Problem ::
Reproduce every one of the lines below word for word, without changing anything.

Stored data ::
--- Begin ---

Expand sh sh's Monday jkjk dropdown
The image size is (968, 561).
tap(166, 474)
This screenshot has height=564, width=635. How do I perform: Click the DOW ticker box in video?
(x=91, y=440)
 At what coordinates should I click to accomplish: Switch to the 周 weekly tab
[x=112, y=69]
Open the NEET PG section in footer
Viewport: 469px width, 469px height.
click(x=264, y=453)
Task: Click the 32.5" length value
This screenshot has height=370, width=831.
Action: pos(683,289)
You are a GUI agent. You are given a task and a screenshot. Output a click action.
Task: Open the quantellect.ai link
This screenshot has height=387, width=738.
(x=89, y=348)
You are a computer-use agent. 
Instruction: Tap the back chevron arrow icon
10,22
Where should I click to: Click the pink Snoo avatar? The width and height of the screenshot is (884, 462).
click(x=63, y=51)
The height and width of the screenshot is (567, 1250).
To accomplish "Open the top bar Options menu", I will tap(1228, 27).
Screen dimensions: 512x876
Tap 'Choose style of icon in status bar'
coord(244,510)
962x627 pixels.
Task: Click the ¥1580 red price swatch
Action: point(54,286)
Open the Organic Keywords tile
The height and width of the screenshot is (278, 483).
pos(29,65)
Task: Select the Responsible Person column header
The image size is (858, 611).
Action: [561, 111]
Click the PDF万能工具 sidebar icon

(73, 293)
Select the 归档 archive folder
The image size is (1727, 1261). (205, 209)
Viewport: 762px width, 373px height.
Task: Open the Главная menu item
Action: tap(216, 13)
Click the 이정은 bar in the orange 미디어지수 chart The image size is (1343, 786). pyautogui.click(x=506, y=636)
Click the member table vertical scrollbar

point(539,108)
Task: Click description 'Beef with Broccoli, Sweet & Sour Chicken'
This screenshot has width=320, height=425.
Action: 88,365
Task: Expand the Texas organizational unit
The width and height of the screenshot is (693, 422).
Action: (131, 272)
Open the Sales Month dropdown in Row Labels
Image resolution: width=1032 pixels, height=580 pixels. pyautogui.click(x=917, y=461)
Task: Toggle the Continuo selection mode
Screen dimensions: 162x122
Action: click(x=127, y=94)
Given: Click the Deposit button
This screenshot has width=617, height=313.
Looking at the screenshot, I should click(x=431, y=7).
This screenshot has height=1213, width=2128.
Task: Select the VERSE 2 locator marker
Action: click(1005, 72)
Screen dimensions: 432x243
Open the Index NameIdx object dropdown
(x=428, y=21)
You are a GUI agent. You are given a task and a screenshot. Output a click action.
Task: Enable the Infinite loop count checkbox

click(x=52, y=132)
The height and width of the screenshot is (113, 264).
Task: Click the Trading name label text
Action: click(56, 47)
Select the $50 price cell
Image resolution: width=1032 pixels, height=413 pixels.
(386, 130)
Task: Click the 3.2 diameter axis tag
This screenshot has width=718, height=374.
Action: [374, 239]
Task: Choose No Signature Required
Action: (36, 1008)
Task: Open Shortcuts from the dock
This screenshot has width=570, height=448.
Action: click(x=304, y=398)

--- End ---

Exercise solution ::
Expand sh sh's Monday jkjk dropdown
The image size is (968, 561).
tap(166, 474)
This screenshot has height=564, width=635. How do I perform: Click the DOW ticker box in video?
(x=91, y=440)
 At what coordinates should I click to accomplish: Switch to the 周 weekly tab
[x=112, y=69]
Open the NEET PG section in footer
Viewport: 469px width, 469px height.
click(x=264, y=453)
Task: Click the 32.5" length value
This screenshot has height=370, width=831.
Action: pos(683,289)
You are a GUI agent. You are given a task and a screenshot. Output a click action.
Task: Open the quantellect.ai link
This screenshot has height=387, width=738.
(x=89, y=348)
You are a computer-use agent. 
Instruction: Tap the back chevron arrow icon
10,22
Where should I click to: Click the pink Snoo avatar? The width and height of the screenshot is (884, 462).
click(x=63, y=51)
The height and width of the screenshot is (567, 1250).
To accomplish "Open the top bar Options menu", I will tap(1228, 27).
Screen dimensions: 512x876
Tap 'Choose style of icon in status bar'
coord(244,510)
962x627 pixels.
Task: Click the ¥1580 red price swatch
Action: point(54,286)
Open the Organic Keywords tile
The height and width of the screenshot is (278, 483).
pos(29,65)
Task: Select the Responsible Person column header
The image size is (858, 611).
Action: [561, 111]
Click the PDF万能工具 sidebar icon

(73, 293)
Select the 归档 archive folder
The image size is (1727, 1261). (205, 209)
Viewport: 762px width, 373px height.
Task: Open the Главная menu item
Action: tap(216, 13)
Click the 이정은 bar in the orange 미디어지수 chart The image size is (1343, 786). pyautogui.click(x=506, y=636)
Click the member table vertical scrollbar

point(539,108)
Task: Click description 'Beef with Broccoli, Sweet & Sour Chicken'
This screenshot has width=320, height=425.
Action: 88,365
Task: Expand the Texas organizational unit
The width and height of the screenshot is (693, 422).
Action: (131, 272)
Open the Sales Month dropdown in Row Labels
Image resolution: width=1032 pixels, height=580 pixels. pyautogui.click(x=917, y=461)
Task: Toggle the Continuo selection mode
Screen dimensions: 162x122
Action: click(x=127, y=94)
Given: Click the Deposit button
This screenshot has width=617, height=313.
Looking at the screenshot, I should click(x=431, y=7).
This screenshot has height=1213, width=2128.
Task: Select the VERSE 2 locator marker
Action: click(1005, 72)
Screen dimensions: 432x243
Open the Index NameIdx object dropdown
(x=428, y=21)
You are a GUI agent. You are given a task and a screenshot. Output a click action.
Task: Enable the Infinite loop count checkbox

click(x=52, y=132)
The height and width of the screenshot is (113, 264).
Task: Click the Trading name label text
Action: click(56, 47)
Select the $50 price cell
Image resolution: width=1032 pixels, height=413 pixels.
(386, 130)
Task: Click the 3.2 diameter axis tag
This screenshot has width=718, height=374.
Action: [374, 239]
Task: Choose No Signature Required
Action: (36, 1008)
Task: Open Shortcuts from the dock
This screenshot has width=570, height=448.
Action: click(x=304, y=398)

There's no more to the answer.